Table 3 Distribution of red cards per 15 min intervals

Table 3 gives the distribution of the red cards by 15 min intervals in the match. No red card was issued in the first 15 min of any match. Most red cards were given in the last 15 min of regular time; only five red cards were issued in extra time. This means that in about 25 % of the matches at least one red card was issued, while in the extra time matches this was less than 20%. The focus of our analysis will be on the 84 first red cards, ignoring eight later red cards and two red cards that were presented to players on the bench.

Exploratory analysis

Before analyzing the effect of a red card on the goal-scoring rate, we present a preliminary analysis of the effect of a red card on the outcome of a match. This is a similar approach as used by Mechtel et al. (2011). We first estimate a simple probit model which takes the following form:

$$\begin{aligned} \text{ Pr }\left( y_i=1 \mid z'_i\right) =\varPhi \left( z_i'\xi +d_{rc}\gamma _1+d_{rc}^o\gamma _2\right) \end{aligned}$$
(1)

where \(y_i\) is the outcome variable taking a value of 1 if the team won a match, \(z'_i\) is vector of explanatory variables, the parameters \(\gamma _1\) and \(\gamma _2\) capture the effect of an opponent’s and an own red card on the outcome of a match and \(\varPhi \) is the cumulative standard normal distribution function. We estimate the probability of winning the match for both teams. From the total of 320 matches, this results in 640 observations used in the analysis. In addition to this, we estimate a linear model including the same explanatory variables, with a dependent variable taking values of 0 if the team loses, 1 for a draw and 2 for a win.Footnote 1 The results are summarized in Table 4. Columns (1) and (2) present estimates from the probit model and columns (3) and (4) from the linear model. Columns (2) and (4) are excluding extra time results.

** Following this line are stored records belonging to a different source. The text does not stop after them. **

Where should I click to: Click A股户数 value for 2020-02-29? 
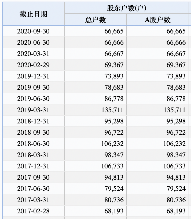(x=176, y=65)
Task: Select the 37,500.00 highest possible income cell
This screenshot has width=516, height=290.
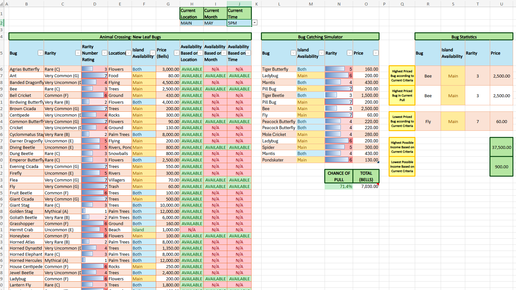Action: click(501, 147)

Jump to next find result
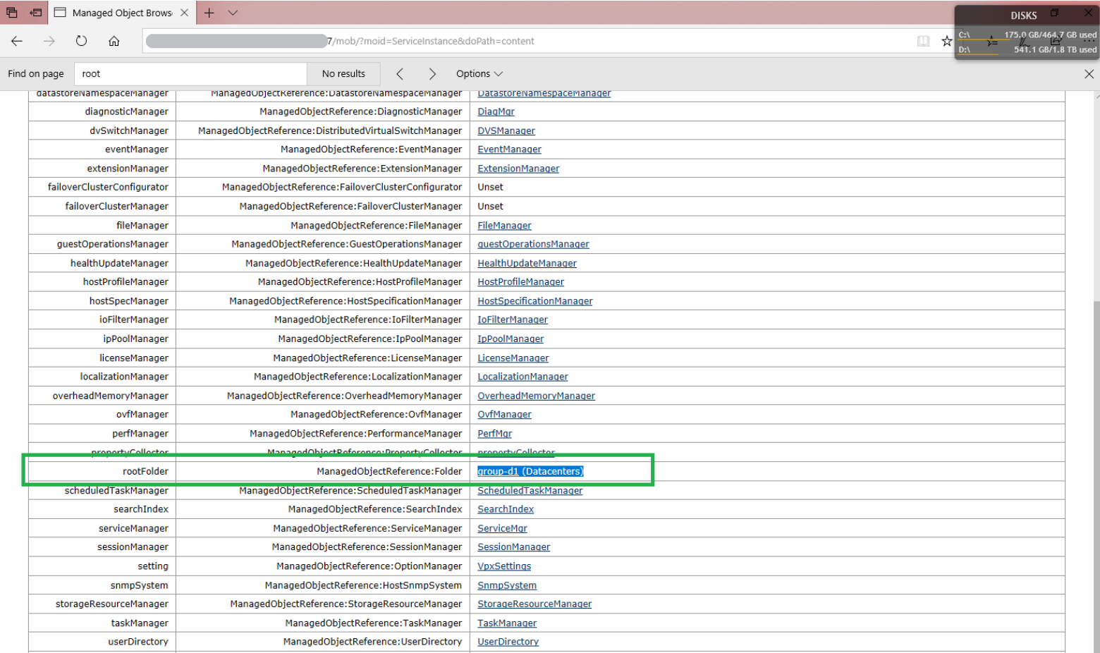(x=432, y=74)
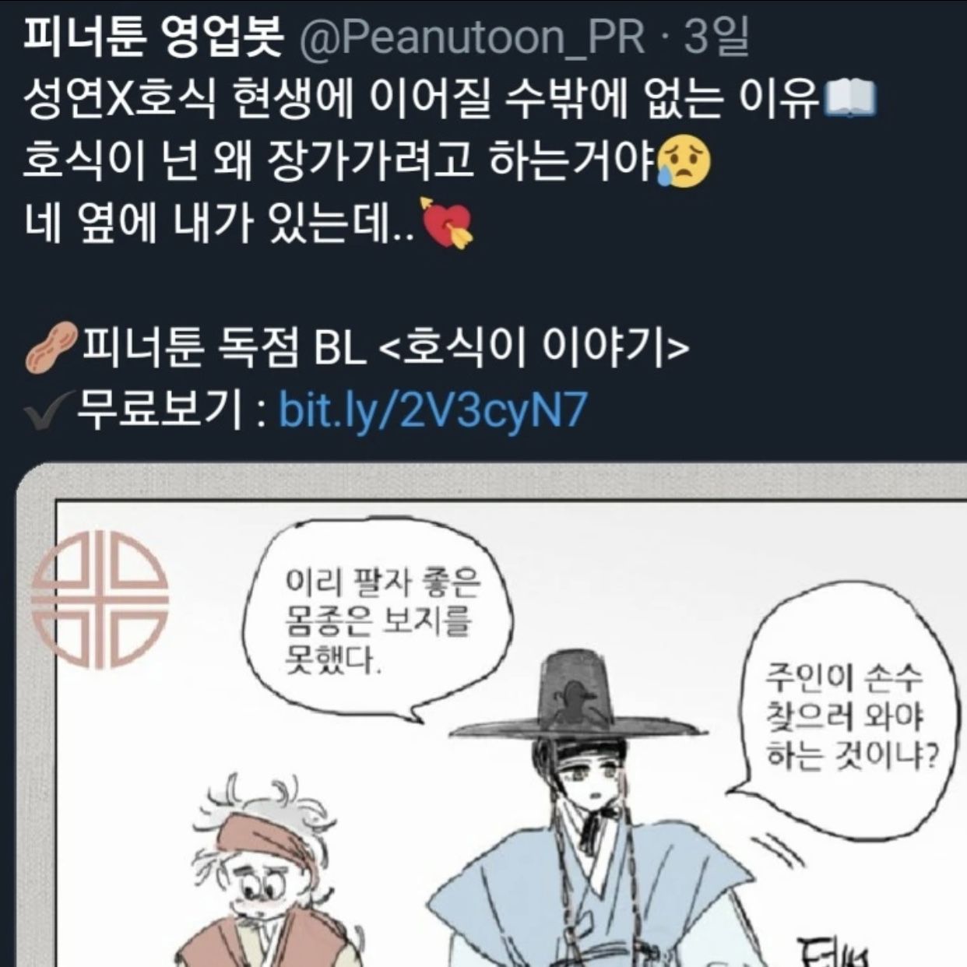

It is clear that a higher number of goals scored increase the probability of winning a match substantially. Figure 1 plots the probability of winning as a function of the number of goals scored (the gray area represents the 95% confidence interval). After scoring the first goal, the probability of winning is equal to 22%. Scoring a second goal increases the probability of winning to 68%, whereas the third goal takes the odds of winning up to 95%. Similarly, the probability of winning a match increases if the opposing team receives red card. For the team penalized with a red card sanction, the odds of winning decrease substantially. The lower the ranking of the opponent, the higher the probability of winning a match. Conversely, the lower the ranking of the team itself, the lower the odds of winning. The stage of tournament does not seem to have any effect. The more goals a team is ahead of its opponent before the red card, the higher the probability of winning the match.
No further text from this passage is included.